Todd Nelson, former chief executive of the University of Phoenix, the largest for-profit college in the nation, signed a $9.8 million settlement with the Department of Education in 2004, after the department found that the school had "systematically and intentionally" broken federal rules. Nelson, who is now chief executive of Education Management Corporation, or EDMC, which is the nation’s second largest for-profit college company, is now involved in another lawsuit. This one, a whistle-blowing lawsuit being intervened by the Justice Department and two state attorneys general, is about the EDMC violating the ban on what is known as incentive compensation, according to an article posted in The New York Times.
This practice encourages aggressive recruitment of unqualified students for their federal student aid and given that Nelson, along with other former Phoenix executives are now at EDMC, the complaint states that they knew the system they were using violated the compensation ban. The University of Phoenix never admitted any wrongdoing on their part and the EDMC, which enrolls about 150,000 students at Argosy University, Brown Mackie College, South University and in its Arts Institutes, have also stated no wrongdoing and are planning a vigorous defense. EDMC’s senior vice president, Anthony J. Guida, feels confident that they did not violate the law and feel comfortable based on advice they have received from their attorneys, as they have been reviewed twice in the past and have continued to be reviewed periodically since 2003.

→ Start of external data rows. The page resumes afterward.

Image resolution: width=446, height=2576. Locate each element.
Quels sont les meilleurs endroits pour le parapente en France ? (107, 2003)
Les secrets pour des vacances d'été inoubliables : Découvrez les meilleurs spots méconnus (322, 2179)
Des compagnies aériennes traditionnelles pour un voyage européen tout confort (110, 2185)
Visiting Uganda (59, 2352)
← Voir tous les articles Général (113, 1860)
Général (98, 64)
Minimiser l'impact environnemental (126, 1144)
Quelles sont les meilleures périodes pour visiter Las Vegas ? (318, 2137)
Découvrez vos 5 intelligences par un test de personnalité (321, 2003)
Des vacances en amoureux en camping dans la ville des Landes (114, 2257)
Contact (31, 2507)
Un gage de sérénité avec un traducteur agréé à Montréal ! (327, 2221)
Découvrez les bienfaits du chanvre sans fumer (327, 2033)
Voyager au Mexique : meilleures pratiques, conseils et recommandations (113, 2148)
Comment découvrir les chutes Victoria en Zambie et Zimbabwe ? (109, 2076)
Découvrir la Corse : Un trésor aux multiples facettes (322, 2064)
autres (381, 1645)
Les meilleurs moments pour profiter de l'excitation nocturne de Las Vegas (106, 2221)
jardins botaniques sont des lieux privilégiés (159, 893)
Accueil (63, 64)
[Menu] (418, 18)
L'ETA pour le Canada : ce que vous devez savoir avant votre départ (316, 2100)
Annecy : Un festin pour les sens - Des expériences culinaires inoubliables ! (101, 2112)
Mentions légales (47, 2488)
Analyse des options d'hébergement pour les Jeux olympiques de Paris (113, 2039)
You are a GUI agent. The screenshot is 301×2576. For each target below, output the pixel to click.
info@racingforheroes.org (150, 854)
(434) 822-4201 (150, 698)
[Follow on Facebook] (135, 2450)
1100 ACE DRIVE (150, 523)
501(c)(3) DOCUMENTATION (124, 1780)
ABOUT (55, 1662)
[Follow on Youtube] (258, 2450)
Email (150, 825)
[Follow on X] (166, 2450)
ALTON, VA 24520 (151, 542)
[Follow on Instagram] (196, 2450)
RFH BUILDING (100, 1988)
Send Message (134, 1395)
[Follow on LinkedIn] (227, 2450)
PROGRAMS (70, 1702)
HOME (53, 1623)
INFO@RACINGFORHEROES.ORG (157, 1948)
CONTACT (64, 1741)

The complaints against the EDMC allege that the compensation plan is very similar to the one at Phoenix, which was found to "provide substantial incentives to staff to recruit unqualified students" and operated in a "duplicitous manner" to evade detection. According to the complaint, EDMC’s pay plan is entirely based on enrollment numbers, which is okay for telemarketers, but not in education, according to Harry Litman, the Pittsburgh attorney representing the whistle-blowers. While Guida said he could not comment on the specifics of the complaint, he did say that the plan was designed around what is known as a "safe harbor", which says that a recruiter’s pay can be partially determined by how many students are brought in, as long as that is not the sole basis of his or her pay.

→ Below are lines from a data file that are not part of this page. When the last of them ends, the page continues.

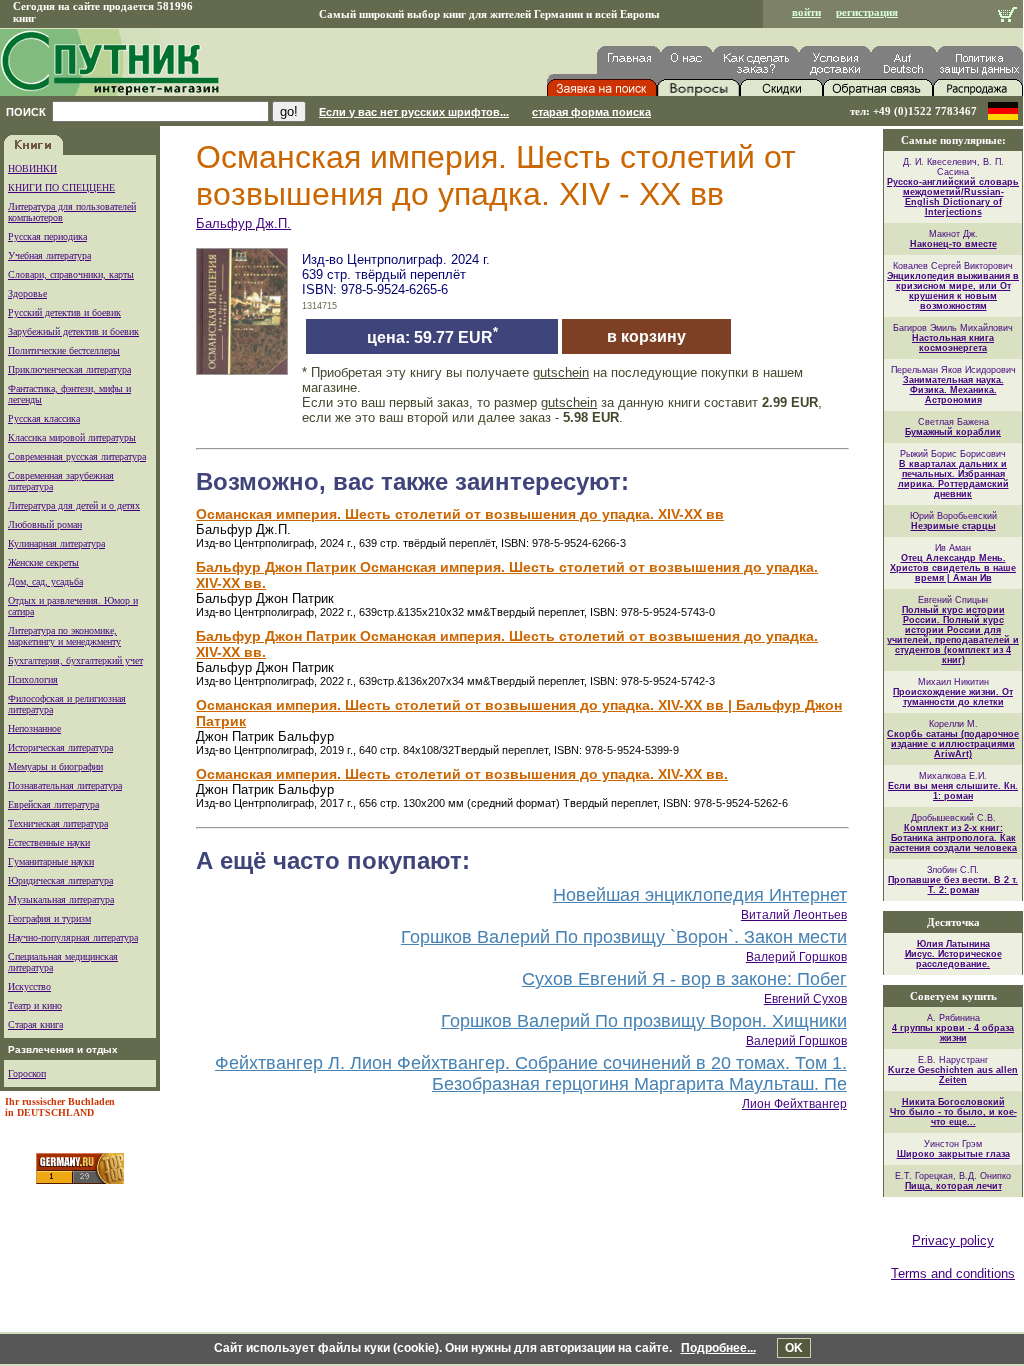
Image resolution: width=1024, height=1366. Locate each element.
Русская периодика (47, 236)
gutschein (561, 372)
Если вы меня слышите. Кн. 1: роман (953, 791)
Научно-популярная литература (73, 937)
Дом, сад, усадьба (45, 581)
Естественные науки (49, 842)
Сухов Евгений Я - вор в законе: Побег (684, 979)
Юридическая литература (60, 880)
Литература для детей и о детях (74, 505)
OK (794, 1348)
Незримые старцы (953, 526)
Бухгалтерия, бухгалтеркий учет (75, 660)
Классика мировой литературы (72, 437)
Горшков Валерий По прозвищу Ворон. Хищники (644, 1021)
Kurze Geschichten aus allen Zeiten (953, 1075)
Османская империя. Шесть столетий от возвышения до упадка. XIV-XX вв (460, 514)
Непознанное (34, 728)
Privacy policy (953, 1240)
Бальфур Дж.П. (243, 223)
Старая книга (35, 1024)
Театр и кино (35, 1005)
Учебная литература (49, 255)
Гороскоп (27, 1073)
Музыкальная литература (61, 899)
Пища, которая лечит (953, 1186)
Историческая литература (60, 747)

Apart from the financial payouts associated with the schools, the lawsuit could also prove to be the basis for political fallouts as well. The former governor of Maine, who was also former chief executive before Nelson and still serves as chairman of the board, is married to Senator Olympia Snowe, whose 2010 financial disclosure form lists EDMC stock and options worth $2 million to $10 million, the article further states. Scott D’Amboise, who is challenging Snowe in the 2012 Republican primary is calling on her to resign because she benefited from her husband’s earnings, which D’Amboise claims were "millions of our hard-earned tax dollars." Senator Snowe declined to comment on the matter.